• Text passage:
>>>>
2

I have a problem to determine my R-Squared value. I do a polynomial regression:

fit3 <- lm(value ~ date + I(date^2)+ I(date^3),data=training)

I have a R-Squared value (0.9416) when I do

summary(fit3)

But when I try to compute it in the testing dataset my R-Squared value is -84.20259. I don't understand why because when I plot it the results look goods.

I use 2 methods.

  • First one

    pred.lin <- predict(fit3, newdata=testing) actual <- testing$value SS.total <- sum((actual - mean(actual))^2) SS.residual <- sum((actual - pred.lin)^2) SS.regression <- sum((actual - mean(actual))^2)

    test.rsq <- 1 - SS.residual/SS.total
    test.rsq

  • And the second method is:

    1 - sum((actual-pred.lin)^2)/sum((actual-mean(actual))^2)

Here the graph the points are the real data and the curve the model. The blue points are the testing dataset.

enter image description here

Can you help please? I am new in this area :)
<<<<
• Raw data:
>>>>
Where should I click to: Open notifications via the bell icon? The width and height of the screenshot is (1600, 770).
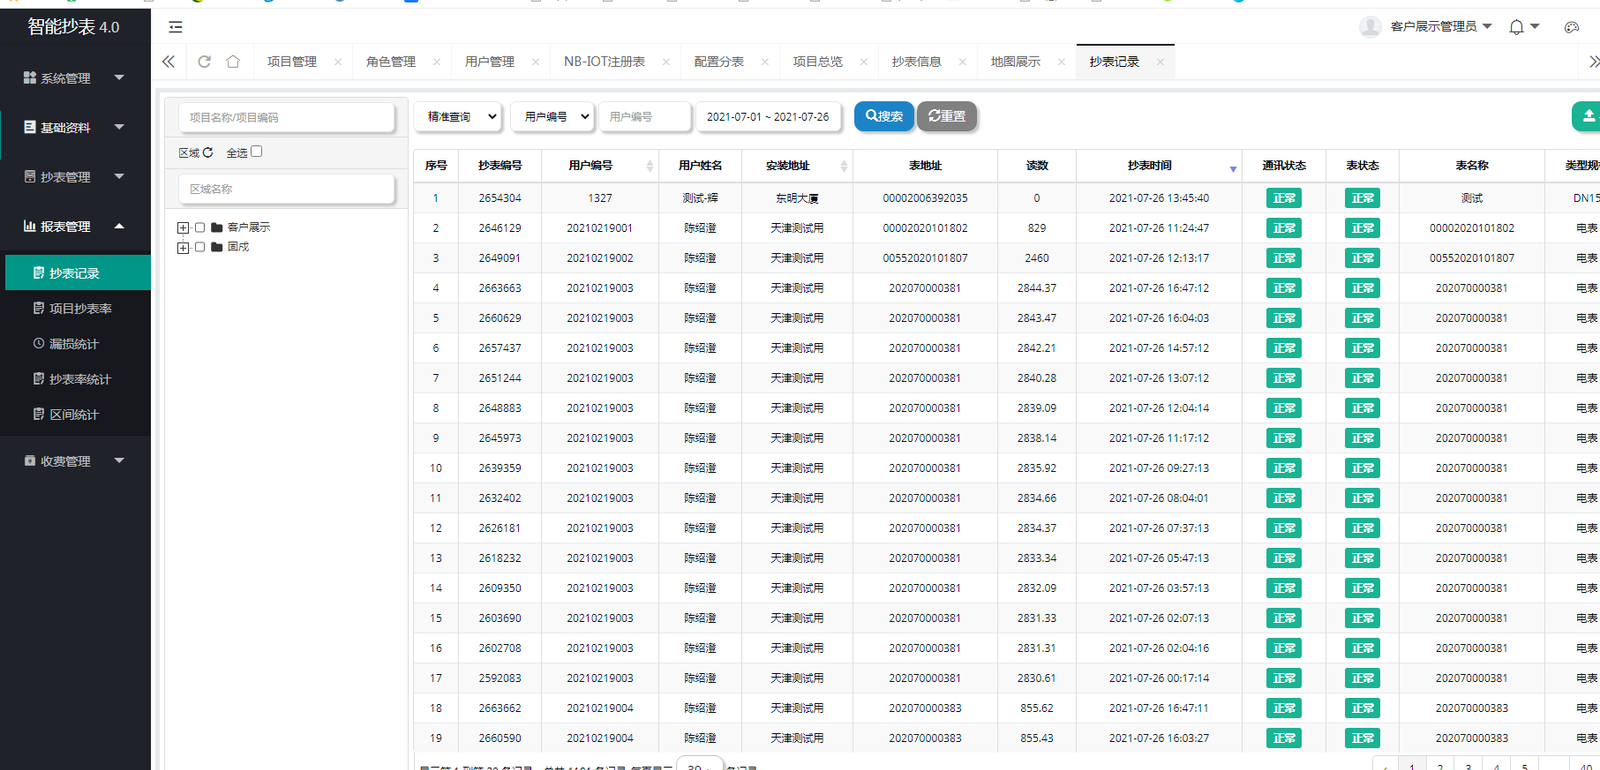[1517, 27]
<<<<
Answer these from the R-squared post:
1. What R-squared value does summary(fit3) report?
2. What R-squared value results on the testing dataset?
3. What do the blue points in the graph represent?
The data play no part in what follows.

1. 0.9416
2. -84.20259
3. The testing dataset